While not every pundit burst a gasket, the mean temperature of outrage was remarkably elevated. "There are few sights more repellent than the media having a fit of morality," pronounced the Star-Telegram’s Molly Ivins. Be that as it may, the media histrionics did not exactly make for dispassionate moral analysis.

So what of the bona fide morality professionals, the clergy proper?

A month into the scandal, New York Times religion columnist Peter Steinfels noted the absence of clerical voices commenting on the allegations against the President and offered a number of explanations: modesty; a fear of "flailing"; an embrace of Jesus’ injunctions "Judge not, that ye be not judged," and "He that is without sin among you, let him first cast a stone"; and a possible media preference for non-religious morality experts over religious ones.

This last may have had something to do with the dearth of prominent religious leaders at the center of the national culture. From Puritan ministers in the Massachusetts Bay Colony to leaders of different faiths in the era of civil rights and the Vietnam war, mainstream clergy had always been on hand to pronounce on questions of faith and morals and public policy. Nowadays, such public clerics as exist tend to come from the right-wing margin, with latter-day Beechers and Clarks hard to come by.

Still, persons of the cloth did gradually begin to weigh in. True to the Steinfeldian schema, however, they were reticent in their moralizing.
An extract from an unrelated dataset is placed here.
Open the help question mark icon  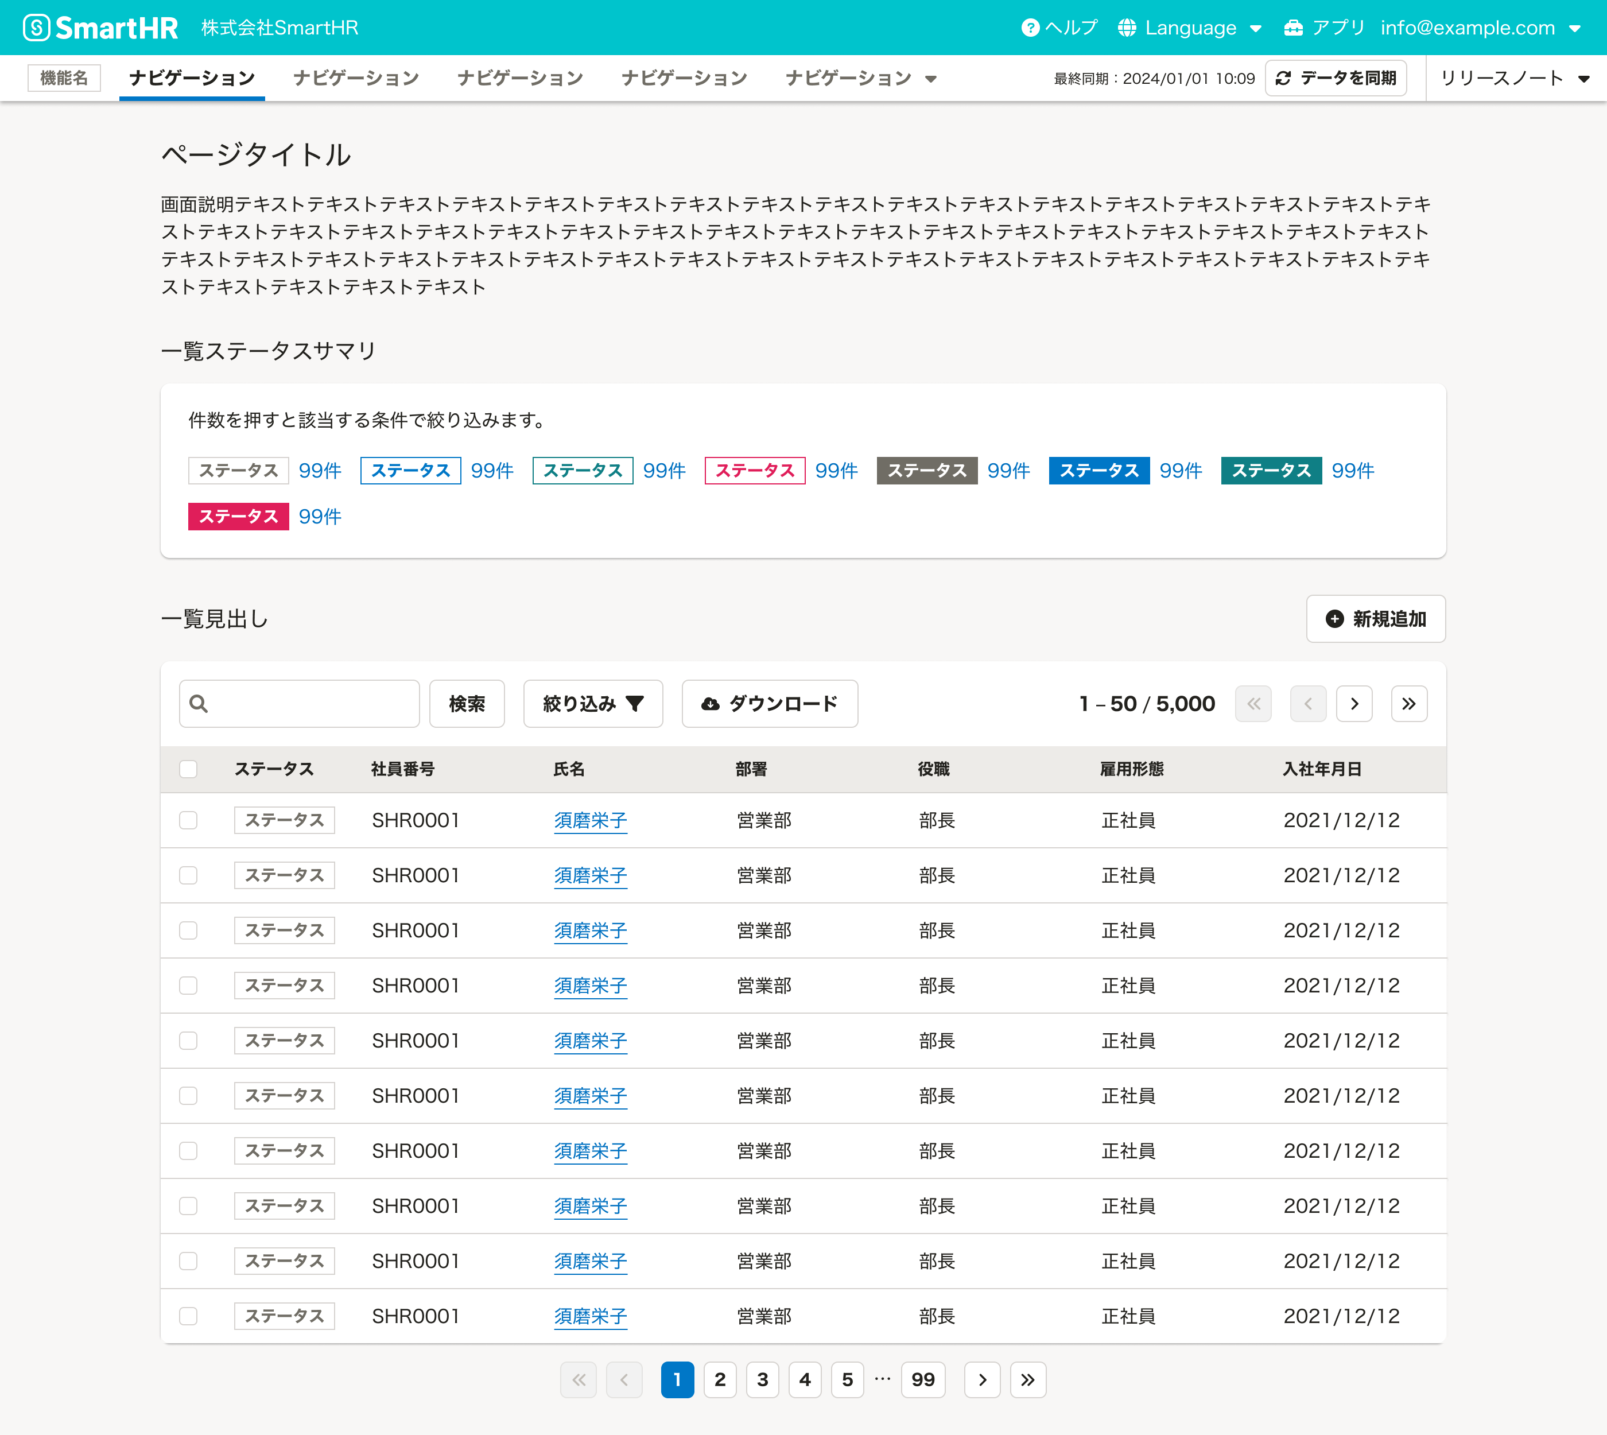1030,28
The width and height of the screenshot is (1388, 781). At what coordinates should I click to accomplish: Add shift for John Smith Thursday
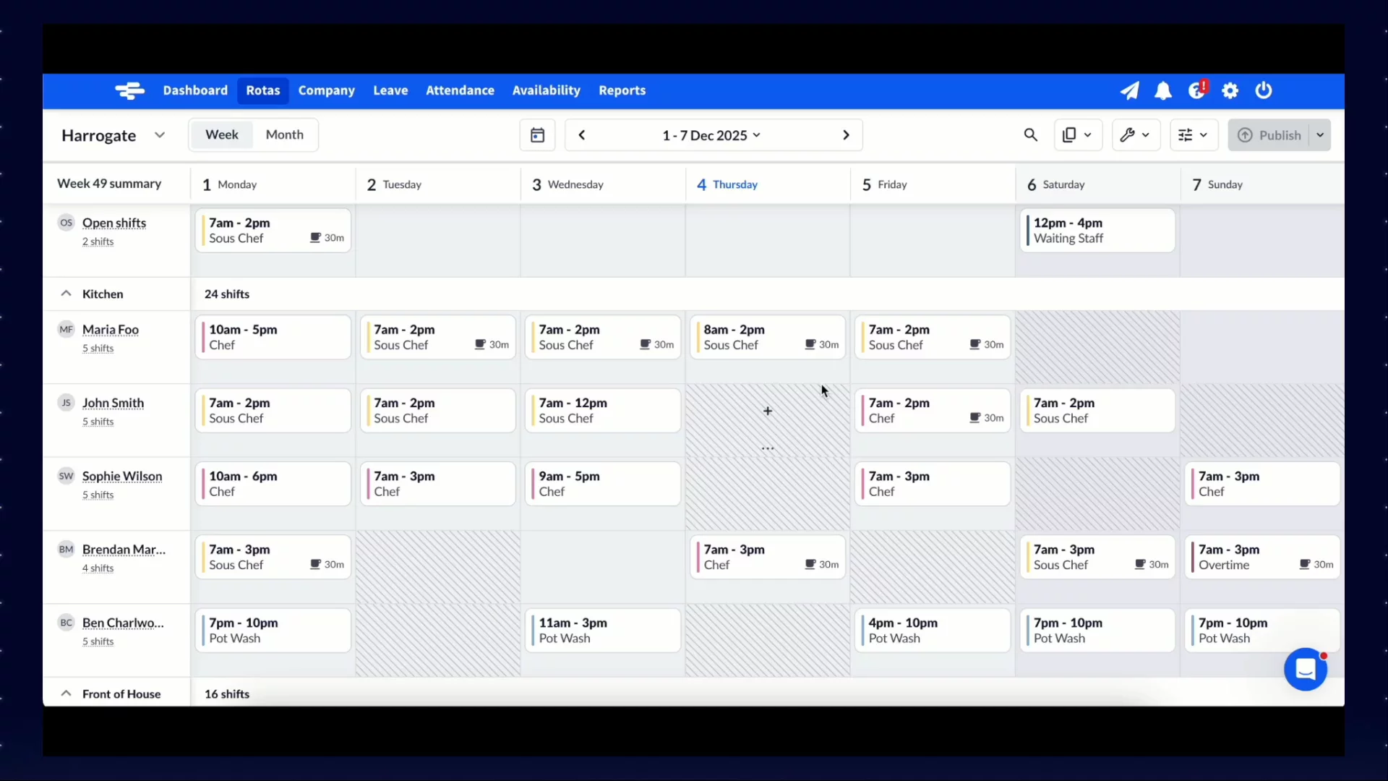(767, 411)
The Rev. Billy Graham, aged lion of evangelicalism and the best-known Protestant in the world, earned the wrath of Beltway Savonarola William Bennett for remarking in an NBC interview, "He [Clinton] has such a tremendous personality that I think the ladies just go wild over him...I forgive him…because I know the frailty of human nature." The Rev. J. Philip Wogaman, the President’s Washington pastor and a noted Methodist ethicist, said he thought the "personal character of any leader is very important" but that "personal morality is not only about sex." The Rev. Andrew Greeley––Catholic priest, sociologist, and popular novelist––expressed the belief that the "ability of Americans to distinguish between private behavior and public responsibility is a notable improvement in moral sensitivity." Even the Rev. Jerry Falwell, who for months had been hawking a videotape alleging all sorts of nefarious doings in the White House, demurred: "I have no intention of adding to his burdens."
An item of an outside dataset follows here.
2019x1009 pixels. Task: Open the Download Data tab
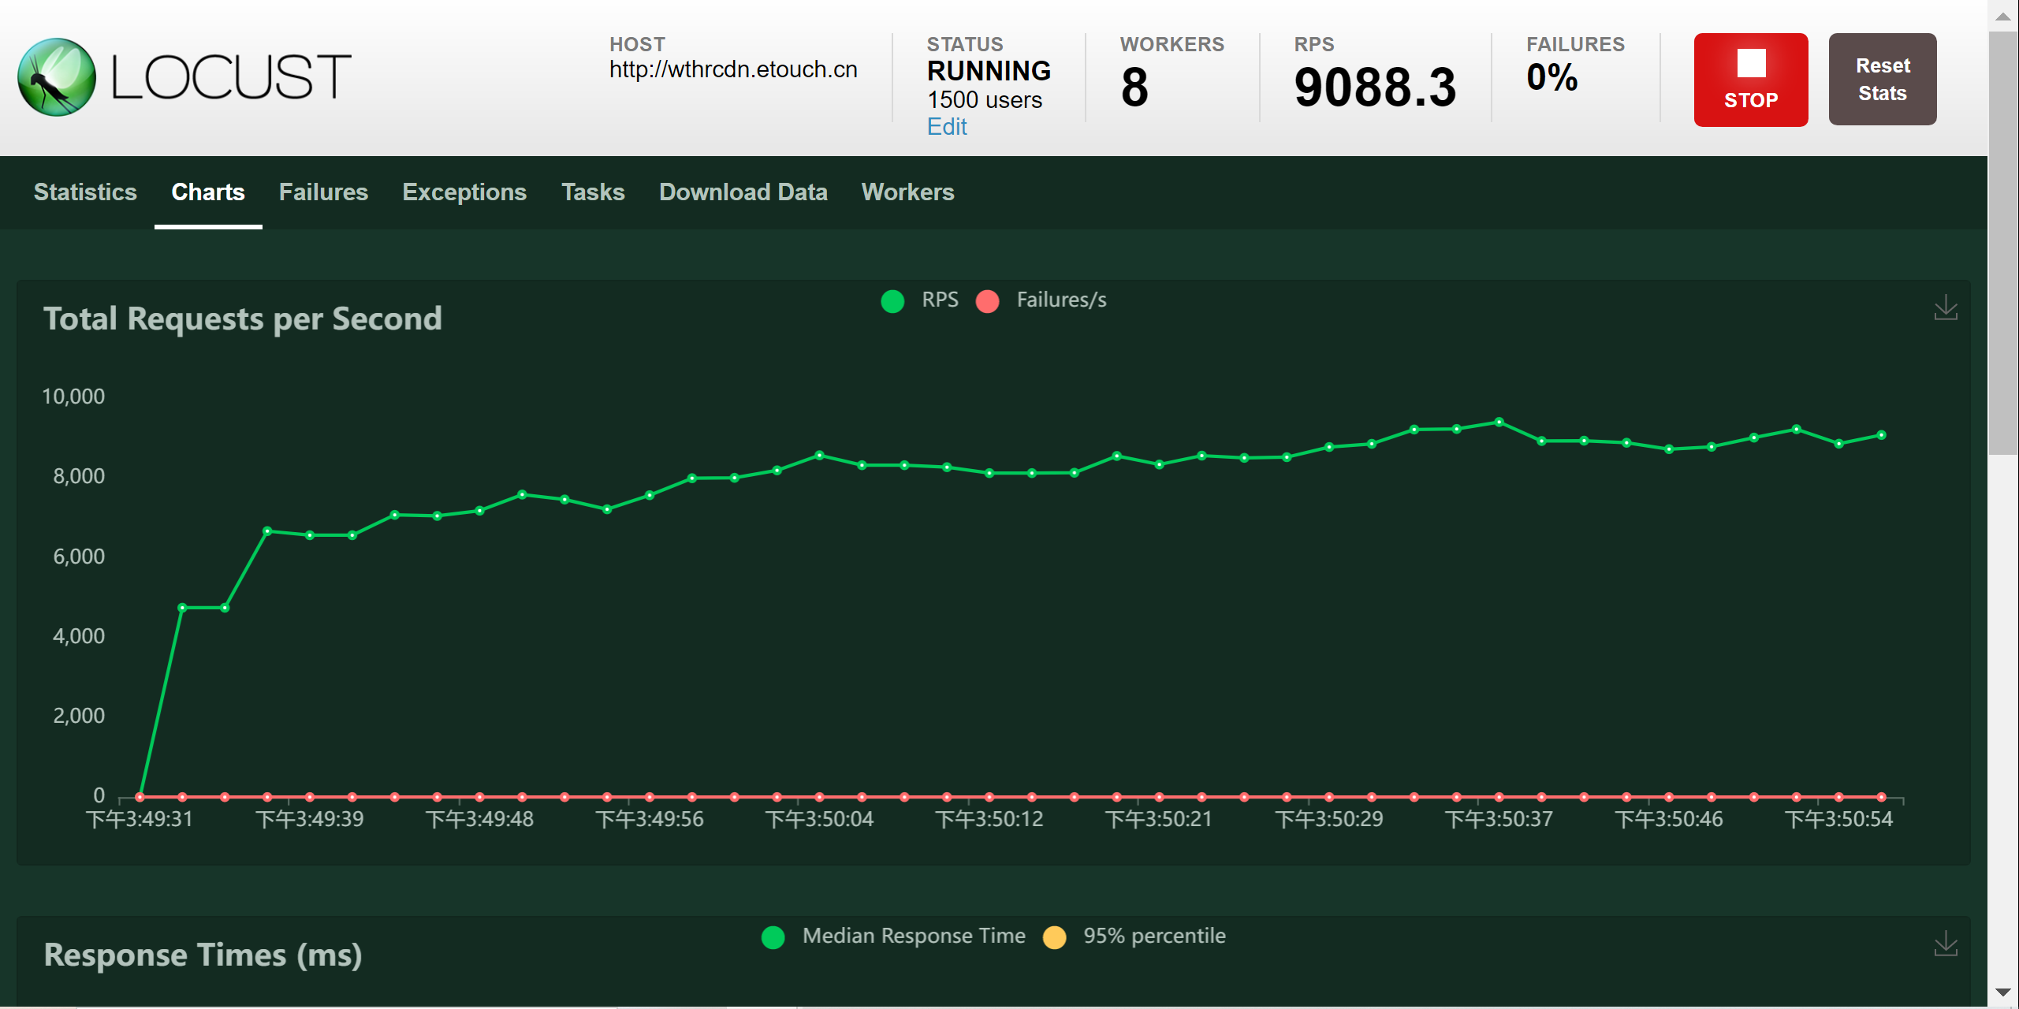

All-or-nothing morality is the news media’s stock-in-trade, and there is a tendency for journalists to suppose that real religion is about that, too. But the actual Judeo-Christian tradition, as opposed to the one of contemporary political rhetoric, takes a more sophisticated approach to crime and punishment than many media moralists imagine. Well before Jesus’ cautions about passing judgment, the tough-minded God of the Hebrew Bible was not above carefully calibrating the moral desserts of government leaders.

When King David sends Uriah the Hittite to be killed in battle in order to take possession of his wife Bathsheba, God is not pleased. The prophet Nathan is forthwith delegated to make the displeasure known and punishment is meted out by causing the child of the adulterous couple to die. But God does not boot David out of office.

Ordinary American layfolk, as well as their pastors, may have had this story in mind when the pollsters came to call.